§ ПРЕДЛОЖЕННЫЙ ОТРЫВОК:
Оба они при встрече соблюдали всевозможные предосторожности. Конечно, и речи не было о том, чтобы появиться вместе в каком-либо публичном месте или на одной из вилл. Если за ними не охотились корлеонцы, их наверняка выслеживала полиция. По-еле убийства Бонтате «сбиры» вели себя нервозно, и они не замедлили бы посадить за решетку любую группку мафиози.
Итак, Джироламо Терези и Сальваторе Инцерилло договорились встретиться у одного торговца железяками, склады которого, по странному стечению обстоятельств, находились на улице Реджоне Сицилия, недалеко от места убийства Бонтате, как раз напротив бара под названием «Малышка Луна». Нигде не запечатлено, о чем говорили эти люди, но нет сомнений, что они обменялись своими подозрениями в отношении убийц Сокола, выказав в адрес корлеонцев и Микеле Греко самые неприязненные чувства. Но то, о чем говорилось на этой встрече, было не так важно, как то, что последовало далее.
В начале мая 1981 года Джироламо Терези вновь направился в земельное владение Фаварелла, чтобы разъяснить у Папы свое собственное будущее, а заодно вновь расспросить его об убийстве Сокола.
На этот раз Микеле Греко был удивительно точен, хотя и слишком сдержан.
— Что вы делали на складе торговца старым хламом на улице Реджоне Сицилия? — насмешливо спросил Папа, а затем добавил: — Я узнал, что вы встречались с Сальваторе Инцерилло. На будущее вам следует избегать подобных встреч. Поверьте мне, так будет лучше для вас.

§ ИСХОДНЫЕ МАТЕРИАЛЫ:
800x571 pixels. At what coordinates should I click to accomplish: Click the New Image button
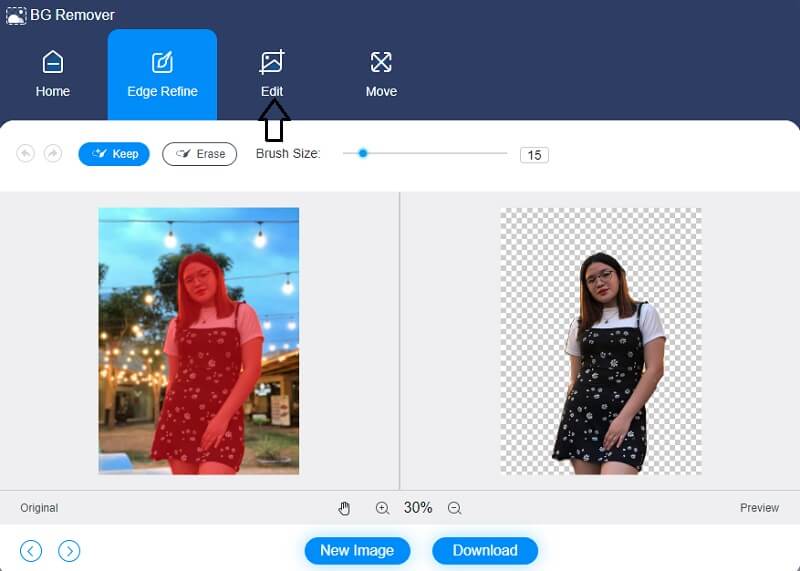[x=357, y=550]
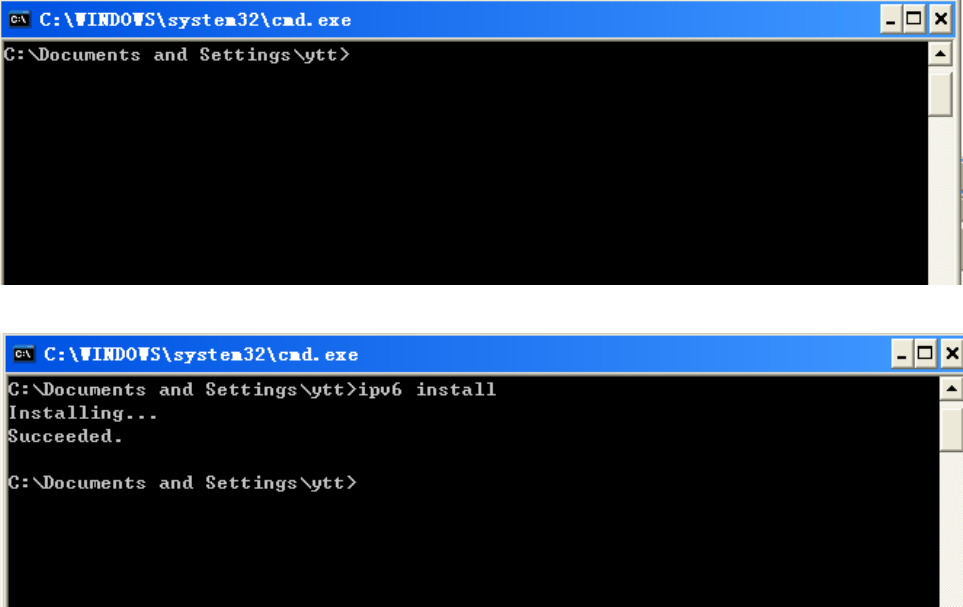
Task: Click the up arrow of the lower window's scrollbar
Action: pos(951,389)
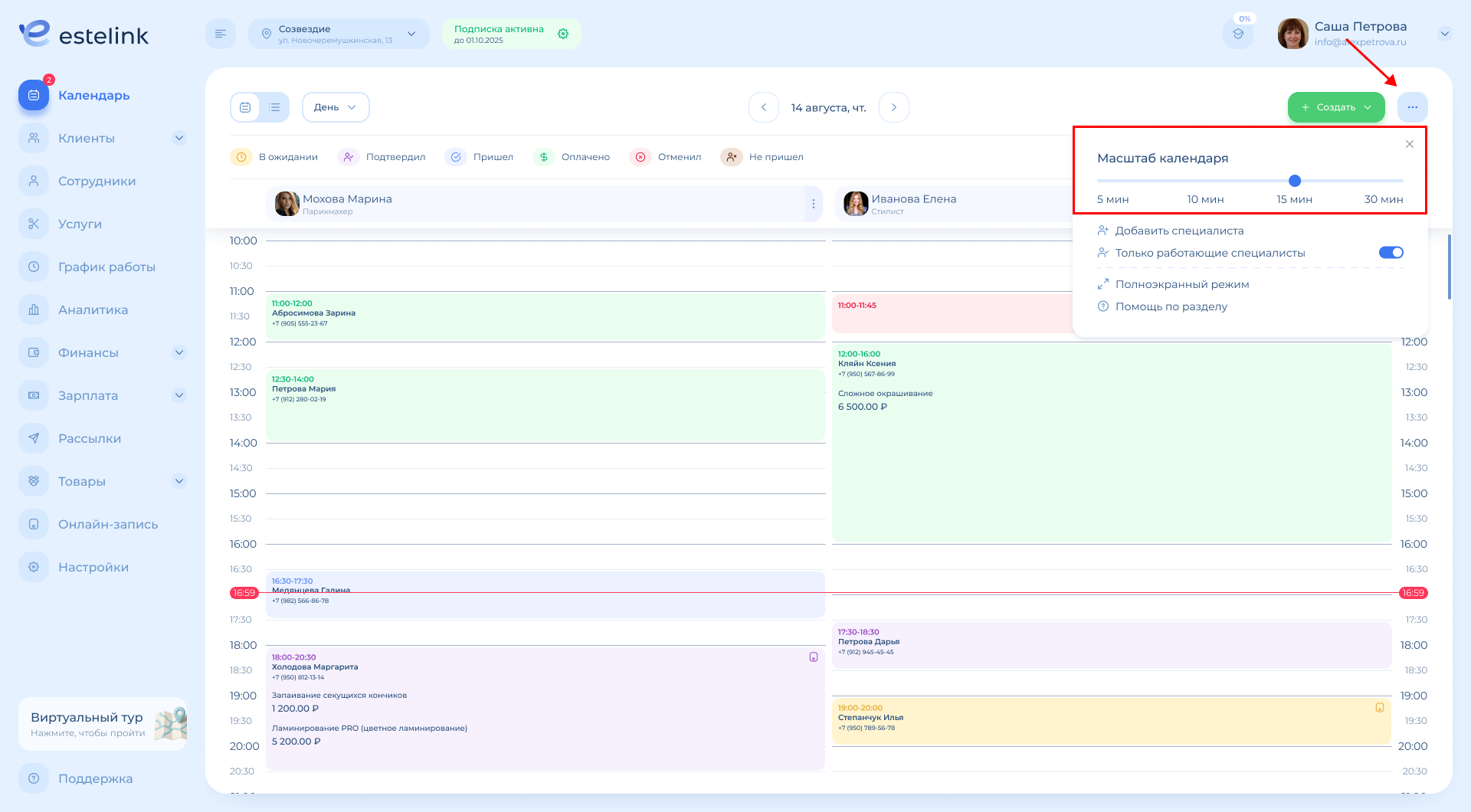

§ ЧТО СДЕЛАТЬ:
- 1) Повторите дословно часть отрывка о сицилийской мафии от слов «В начале мая» до слов «об убийстве Сокола.».
- 2) Допишите следующую часть отрывка о сицилийской мафии, начав сразу после его последней фразы.

§ ОТВЕТЫ ПО ЗАДАНИЯМ:
- 1)
В начале мая 1981 года Джироламо Терези вновь направился в земельное владение Фаварелла, чтобы разъяснить у Папы свое собственное будущее, а заодно вновь расспросить его об убийстве Сокола.

- 2)
Пораженный Джироламо Терези внезапно понял, что люди Папы следили за малейшим его движением. Он даже не сообразил поначалу, что Микеле Греко выдал себя, намекнув ему, каков будет следующий шаг корлеонцев и их союзников.
Выстрелы в ночи
Вовсе не будучи самой оживленной улицей Палермо ночью, виа Либерта, со своими шикарными магазинами, не менее шикарными кафе и самыми дорогими ресторанами для изысканной публики, тем не менее до определенного ночного часа была обычно полна праздных гуляк. 10 мая 1981 года, наслаждаясь вечерней прохладой, по ней прогуливались жители Палермо, как парижане бродят по своим Елисейским Полям.
В начале двенадцатого ночи один «человек чести» лет двадцати, ростом около 175 сантиметров, вышел из белого автомобиля — «тальбота» или «гольфа», здесь показания свидетелей расходятся, — который остановился на виа Рикасоли в нескольких десятках метров от виа Либерта. В правой руке он держал предмет, длиной примерно 90 сантиметров, обернутый газетой, который, судя по всему, весил не меньше пяти килограммов.
Молодой человек спокойно прошел по улице и остановился напротив ювелирного магазина Контино, расположенного на углу виа Либерта. Не обращая внимания на прохожих, он поднял то, что было у него в руке, целясь в бронированную витрину, защищавшую драгоценности от злоумышленников-грабителей. Раздались какие-то металлические звуки. Затем — серия коротких автоматных очередей, сопровождавшихся вспышками; по бронированному стеклу разбежались трещины. Кажется, молодой человек безо всякого стеснения собирался разрядить в витрину весь заряд своего автомата.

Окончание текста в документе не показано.